Collection of follow-up data for the trials was similar. Clinical, hematologic, and biochemical assessments were required at the beginning of each treatment cycle, every 6 months for the first 5 years, and annually thereafter. Patients received a physical breast examination at each follow-up visit and annual bilateral mammograms. Staff members from each clinical center performed follow-up and were required to submit documentation for each event reported. To confirm the diagnosis of each event, all documentation was centrally reviewed by medical professionals at the NSABP.
Study design
We assessed data from 15,538 breast cancer patients who participated in the four NSABP protocols. All participants with follow-up and supporting documentation were included (Fig. 1).

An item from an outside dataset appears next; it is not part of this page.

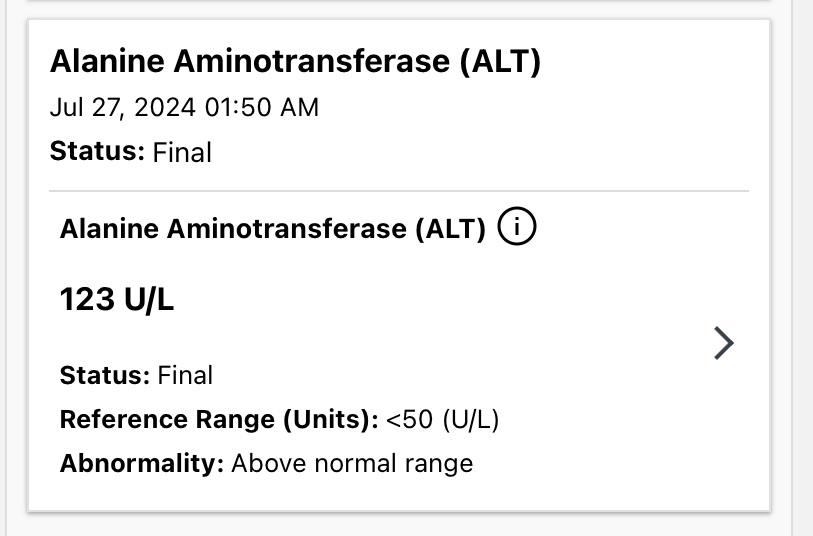
Task: Select the bold 123 U/L result value
Action: pos(117,300)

Follow-up information for B-30, B-31, and B-34 included data as of December 31, 2012, representing an average of 9.0, 8.3, and 8.4 years, respectively. For B-38, a data cutoff of March 31, 2013, was used, representing an average follow-up of 5.9 years.
In all of the trials, the height and weight of each participant upon entry were measured by staff at each contributing center. Individual BMIs were calculated as weight in kilograms divided by height in meters squared. BMI is usually grouped into four categories of weight classification for adults: underweight (<18.5), normal (18.5–24.9), overweight (25.0–29.9), and obese (≥30.0). Approximately 1% of participants were underweight in these populations; therefore, they were combined with the normal group for analysis.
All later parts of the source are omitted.